### Provided text
++++++++++

I like spy thrillers and stories of terrorist hunters and the like. Sometimes, it’s called military fiction, although it’s not always about soldiers. Think Tom Clancy’s books or Mark Greaney’s Gray Man series. I recently had a chance to read and review a new book “Goodbye Paris,” by Mike Bond, the third book in his Pono Hawkins series about a former Special Forces soldier-turned-surfer. In this story, Pono is called by an old friend to Paris to help him track down a terrorist who had once captured and tortured them. Somehow, Pono is the only man alive who can visually identify the terrorist. When he gets to Paris, everything has gone wrong and now he has to scramble to save individuals and Paris itself while getting both the girl and revenge.

I can tell that Mike Bond is a poet. His word choice and the way he structures the narrative have that rhythm and flow, which makes the book all the more interesting to read, especially given its 1st-person viewpoint. That 1st person narrator is another strong point because it limits how much we can know about what’s really going on and keeps us as off-balance as the main character, Pono. The action was also well done, written so as to be clearly understood what was happening.

++++++++++

### Required work
A. Using the book review above, answer each question in a few words:
(i) Where does "Goodbye Paris" fall in Mike Bond's Pono Hawkins series?
(ii) Who calls Pono to Paris?
(iii) From what point of view is the book narrated?
B. Carry on the review of "Goodbye Paris" past its final sentence, keeping its voice and focus on the book.

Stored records
++++++++++

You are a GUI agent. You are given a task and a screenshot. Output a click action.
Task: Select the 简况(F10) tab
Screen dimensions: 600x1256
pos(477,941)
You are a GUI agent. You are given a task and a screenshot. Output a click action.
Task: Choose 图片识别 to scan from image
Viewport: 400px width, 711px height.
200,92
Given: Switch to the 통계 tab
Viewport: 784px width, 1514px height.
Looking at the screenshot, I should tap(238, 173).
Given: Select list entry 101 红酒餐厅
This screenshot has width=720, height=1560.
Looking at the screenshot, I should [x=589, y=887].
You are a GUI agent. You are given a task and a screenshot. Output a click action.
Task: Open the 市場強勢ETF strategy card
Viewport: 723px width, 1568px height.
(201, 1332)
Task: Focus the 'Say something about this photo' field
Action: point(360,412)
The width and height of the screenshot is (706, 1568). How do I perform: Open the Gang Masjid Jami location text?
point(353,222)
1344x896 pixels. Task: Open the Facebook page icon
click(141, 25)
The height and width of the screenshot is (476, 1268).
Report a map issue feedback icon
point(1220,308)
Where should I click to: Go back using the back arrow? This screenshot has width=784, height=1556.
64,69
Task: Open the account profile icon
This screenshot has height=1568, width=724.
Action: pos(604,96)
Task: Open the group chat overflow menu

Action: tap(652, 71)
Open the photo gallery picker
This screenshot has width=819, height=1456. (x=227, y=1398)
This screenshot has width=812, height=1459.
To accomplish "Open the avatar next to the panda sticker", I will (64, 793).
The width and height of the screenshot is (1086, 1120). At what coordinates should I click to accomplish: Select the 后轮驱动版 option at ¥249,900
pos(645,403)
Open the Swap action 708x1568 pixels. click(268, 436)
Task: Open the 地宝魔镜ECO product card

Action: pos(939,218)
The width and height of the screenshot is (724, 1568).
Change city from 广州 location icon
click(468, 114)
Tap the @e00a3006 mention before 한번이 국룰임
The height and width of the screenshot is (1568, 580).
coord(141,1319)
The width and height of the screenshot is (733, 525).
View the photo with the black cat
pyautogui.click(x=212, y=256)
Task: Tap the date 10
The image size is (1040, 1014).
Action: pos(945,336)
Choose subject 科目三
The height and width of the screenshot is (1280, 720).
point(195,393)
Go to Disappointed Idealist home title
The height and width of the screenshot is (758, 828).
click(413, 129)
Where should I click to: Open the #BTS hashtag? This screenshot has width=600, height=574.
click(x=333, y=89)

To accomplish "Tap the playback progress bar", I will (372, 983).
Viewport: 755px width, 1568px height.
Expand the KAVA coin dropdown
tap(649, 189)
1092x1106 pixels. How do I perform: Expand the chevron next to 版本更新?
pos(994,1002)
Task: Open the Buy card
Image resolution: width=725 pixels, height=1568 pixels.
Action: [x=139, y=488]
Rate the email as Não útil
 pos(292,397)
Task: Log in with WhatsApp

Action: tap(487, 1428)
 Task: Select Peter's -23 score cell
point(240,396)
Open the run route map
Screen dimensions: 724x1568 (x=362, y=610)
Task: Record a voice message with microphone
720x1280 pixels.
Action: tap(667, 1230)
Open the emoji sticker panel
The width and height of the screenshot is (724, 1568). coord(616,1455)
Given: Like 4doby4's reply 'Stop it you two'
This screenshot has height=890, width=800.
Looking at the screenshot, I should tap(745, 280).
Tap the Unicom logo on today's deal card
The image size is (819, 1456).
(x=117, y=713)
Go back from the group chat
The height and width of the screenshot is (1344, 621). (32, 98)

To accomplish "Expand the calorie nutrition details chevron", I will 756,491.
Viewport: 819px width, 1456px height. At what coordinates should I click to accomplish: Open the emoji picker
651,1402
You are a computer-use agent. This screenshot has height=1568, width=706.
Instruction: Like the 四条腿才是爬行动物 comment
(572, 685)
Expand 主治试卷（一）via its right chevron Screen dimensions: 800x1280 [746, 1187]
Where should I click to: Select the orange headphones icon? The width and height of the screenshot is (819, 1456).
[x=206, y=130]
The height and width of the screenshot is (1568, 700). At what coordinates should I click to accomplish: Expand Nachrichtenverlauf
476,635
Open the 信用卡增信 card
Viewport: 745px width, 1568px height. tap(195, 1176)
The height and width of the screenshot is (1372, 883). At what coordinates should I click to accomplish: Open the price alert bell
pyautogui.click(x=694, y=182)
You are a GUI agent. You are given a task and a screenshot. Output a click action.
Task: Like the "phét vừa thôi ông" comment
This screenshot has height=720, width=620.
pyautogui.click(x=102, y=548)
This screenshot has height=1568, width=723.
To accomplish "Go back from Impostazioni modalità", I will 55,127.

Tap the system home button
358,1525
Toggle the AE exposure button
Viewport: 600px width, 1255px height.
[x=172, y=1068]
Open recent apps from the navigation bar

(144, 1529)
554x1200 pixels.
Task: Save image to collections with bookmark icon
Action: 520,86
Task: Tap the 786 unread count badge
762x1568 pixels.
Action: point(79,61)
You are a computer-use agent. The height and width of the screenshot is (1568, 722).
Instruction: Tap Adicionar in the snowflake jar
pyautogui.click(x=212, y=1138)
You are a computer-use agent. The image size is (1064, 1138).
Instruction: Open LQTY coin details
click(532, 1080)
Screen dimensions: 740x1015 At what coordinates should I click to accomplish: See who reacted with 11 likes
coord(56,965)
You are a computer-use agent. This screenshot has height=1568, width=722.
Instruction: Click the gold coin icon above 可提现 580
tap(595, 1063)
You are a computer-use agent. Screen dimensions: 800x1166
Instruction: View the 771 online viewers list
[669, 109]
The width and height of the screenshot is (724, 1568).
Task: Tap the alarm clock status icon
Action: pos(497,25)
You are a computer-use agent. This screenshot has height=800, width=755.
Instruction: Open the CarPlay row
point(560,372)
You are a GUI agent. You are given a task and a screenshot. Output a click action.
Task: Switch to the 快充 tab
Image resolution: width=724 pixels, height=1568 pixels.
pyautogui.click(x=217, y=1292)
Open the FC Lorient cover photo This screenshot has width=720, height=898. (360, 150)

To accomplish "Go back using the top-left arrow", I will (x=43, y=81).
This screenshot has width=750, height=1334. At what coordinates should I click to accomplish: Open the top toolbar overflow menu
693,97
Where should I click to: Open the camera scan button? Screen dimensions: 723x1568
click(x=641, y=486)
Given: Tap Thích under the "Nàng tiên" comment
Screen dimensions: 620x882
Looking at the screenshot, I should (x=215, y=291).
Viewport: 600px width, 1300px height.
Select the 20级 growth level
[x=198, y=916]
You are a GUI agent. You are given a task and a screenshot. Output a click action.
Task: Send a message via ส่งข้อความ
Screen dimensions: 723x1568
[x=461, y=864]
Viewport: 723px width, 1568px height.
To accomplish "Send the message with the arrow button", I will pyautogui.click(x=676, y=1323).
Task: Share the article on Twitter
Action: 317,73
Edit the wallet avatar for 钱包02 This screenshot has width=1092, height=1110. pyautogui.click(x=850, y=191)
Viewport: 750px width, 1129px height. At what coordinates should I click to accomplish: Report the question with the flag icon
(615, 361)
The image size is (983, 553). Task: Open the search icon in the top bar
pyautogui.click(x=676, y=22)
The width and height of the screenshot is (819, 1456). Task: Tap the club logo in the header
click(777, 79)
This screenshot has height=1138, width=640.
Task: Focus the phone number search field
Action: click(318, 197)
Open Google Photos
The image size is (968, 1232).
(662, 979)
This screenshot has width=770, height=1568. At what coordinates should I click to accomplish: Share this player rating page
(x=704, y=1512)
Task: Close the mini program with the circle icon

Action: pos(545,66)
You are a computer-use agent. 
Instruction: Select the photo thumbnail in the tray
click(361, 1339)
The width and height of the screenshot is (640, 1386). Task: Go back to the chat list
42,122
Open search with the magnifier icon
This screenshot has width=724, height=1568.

++++++++++

### Task responses
A.
(i) It is the third book.
(ii) An old friend calls him.
(iii) It is narrated in the first person.

B.
My reservation, what keeps me from giving the book top grades, is its bleak worldview. It’s so relentlessly defeatist and negative about Islam and France and, well, everything. Yes, things are bad, but so bad? This is illustrated by how Bond portrays the fire at Notre Dame, which in the story happened before the action begins. (As an aside, I’m not sure if this was quickly inserted after the real fire or it’s an incredible coincidence.) In Bond’s telling, Notre Dame was destroyed by terrorists, burned out, demolished into a stone shell, all of its timeless artistic and spiritual glory gone. So depressing. But in reality, Notre Dame was damaged, badly, but all of her most important treasures survived and remain for us today. The world of Pono Hawkins is a sadder one than ours.

Another ding, from my point of view, is the unnecessary amount of sexual detail. I’m no prude; I’m a married dad of five. I don’t need the sex to be described to me if you tell me they had sex. Otherwise, it’s just indulging adolescent male fantasy.

The characters apart from Pono were fine, albeit they didn’t stray too far from stereotype. The aggressive female cop, the weary bureaucrat, and so on.

Nevertheless, I still give the book four out of five stars because the premise was interesting and the plotting and action were compelling enough to keep me wanting to come back to the book and find out what’s next, how it will be resolved, and who lives and dies.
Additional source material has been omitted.